By Wendy Slaninka (Granddaughter of James Leslie Starkey & Marjorie Starkey by their daughter Mary)
Picture
The Lachish Emblem. Image: W. Slaninka.
Caitlin O’Grady’s post ‘Sticking, Mending and Restoring: the conservator’s role in archaeology’, has inspired me to write a few more words.  I refer particularly to the footage of the lady repairing pots which Caitlin believes may be my Great Aunt Olive Starkey. I am grateful to her for creating Auntie’s first ‘outing’ and for showing her contributions to archaeology. 
 
On looking at the footage I too believe it may be her, although as Caitlin says, all we see is a pair of hands (wearing a pretty bracelet) but they do look like her arms!  Olive never went to Lachich (Tell Duweir) - with my detective hat on I believe this sequence may have been filmed in London. One of the photos below shows Olive wearing an overall and working on an object in a box next to a window – very similar to the footage which also shows what look like overall sleeves rolled up.
 
I would love to believe it is her, and thought the following additional personal and family information about her and her work may also be of interest as an addition to Caitlin’s post and film clip.
 
Caitlin refers to women "helping out" in the background of archaeology and I am glad to write this tribute to Olive as she was certainly one of the unsung Ladies of Lachish. 
Picture
Leslie Starkey, standing next to his Father. Olive is sitting on her Mother’s lap, and eldest stepsister Louie behind. Image: W. Slaninka.

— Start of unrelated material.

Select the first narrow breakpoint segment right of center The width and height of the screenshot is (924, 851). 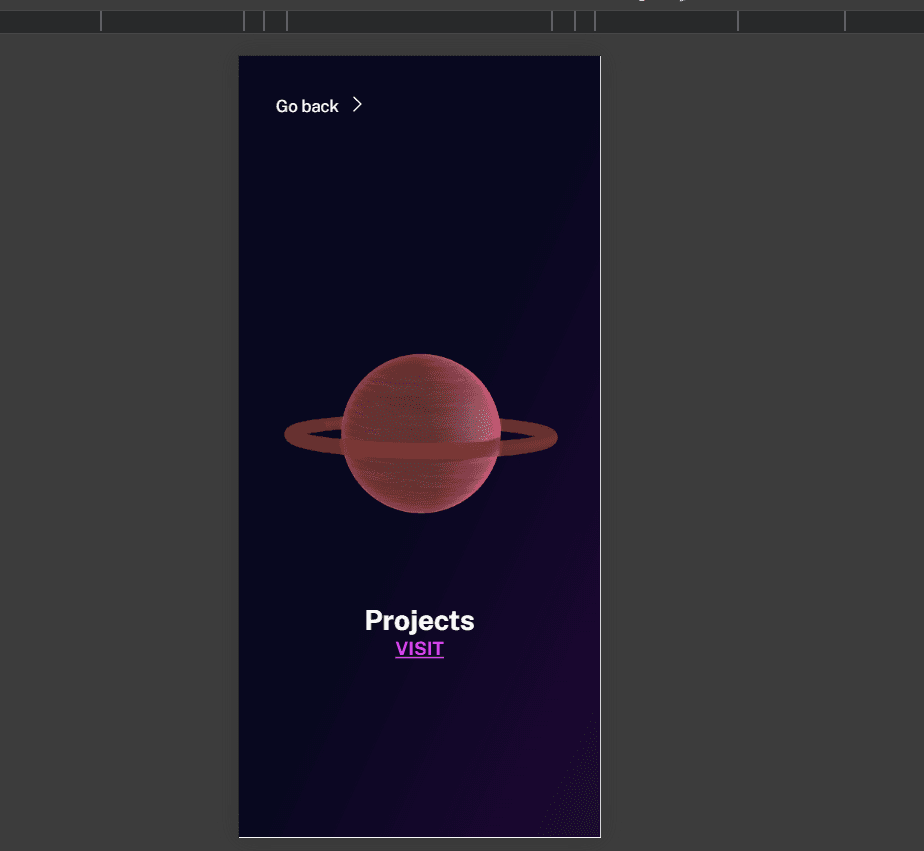point(563,21)
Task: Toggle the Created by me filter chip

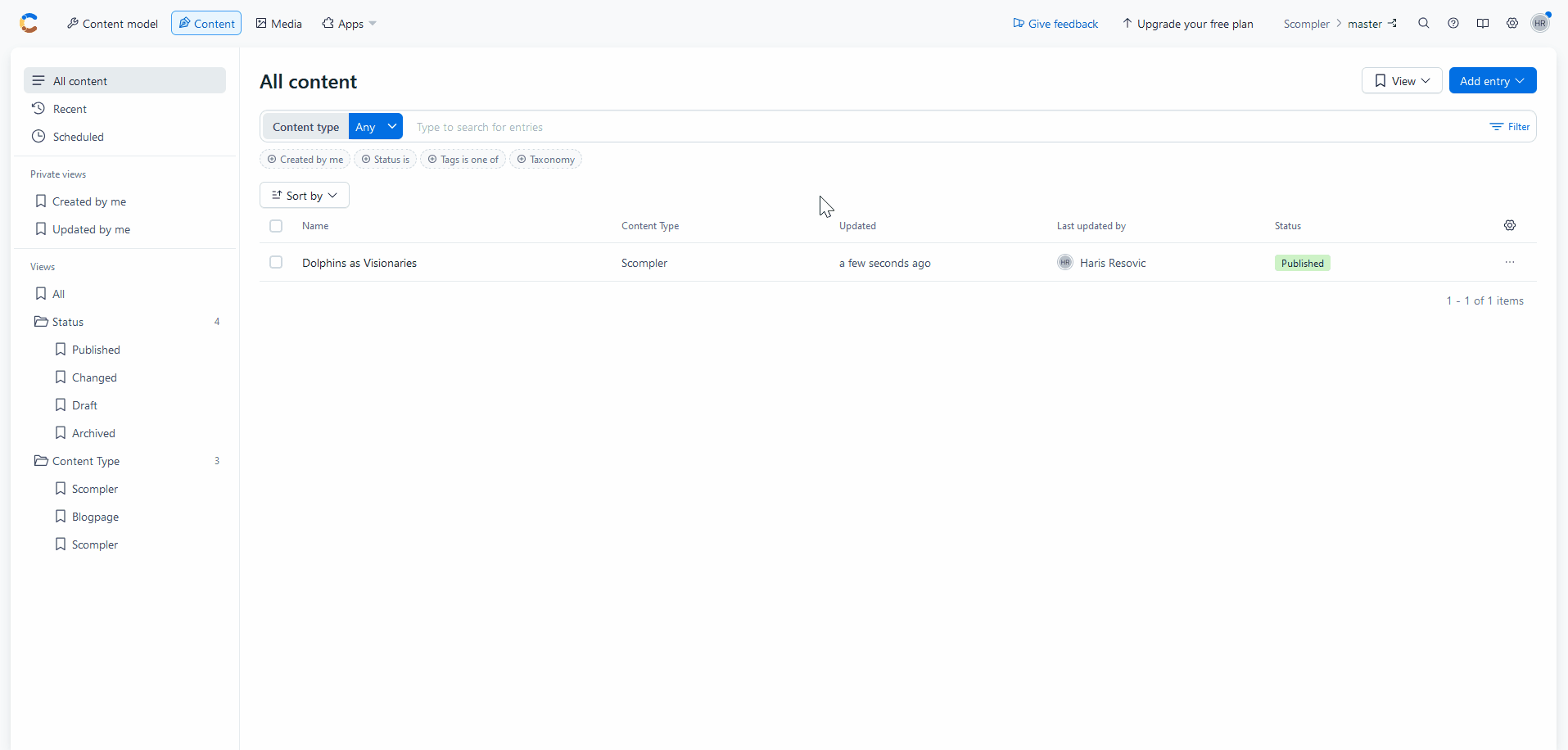Action: coord(305,160)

​Olive Norah Starkey – my great Aunt - was born in Stoke Newington, Hackney, London in January 1896, younger sister of James Leslie Starkey, archaeologist, and Director of Lachish 1931-1938.
 
Her father was an Architect and Surveyor (James Starkey of St. Luke’s and Highbury), The Starkeys hailed from London and the family tree dates back to Roger Starkey, Mercer of London, who was granted a coat of arms in 1543 under the reign of King Henry VIII. 
Picture
Homo proponit, sed Deus disponit Man Proposes, but God Disposes. Image: W. Slaninka.
​According to Auntie Olive’s family tree, it is also strongly believed that our ancestor Edward Hoare, born 1760, Hever Castle, is a descendant of the famous Hoare family, including Sir Richard Colt Hoare, distinguished archaeologist in Wiltshire, who excavated Stonehenge.
 
Olive and Leslie were children by their father’s second marriage in 1894 to the widow Louisa Brown (nee Pike) of Holloway. Their elder halfsisters, Louie and Eva Brown, were their Mother’s children from her first marriage   Mr. Starkey had no children with his first wife Isabella who died in 1892.
Picture
Olive with her brother Leslie. Image: W. Slaninka.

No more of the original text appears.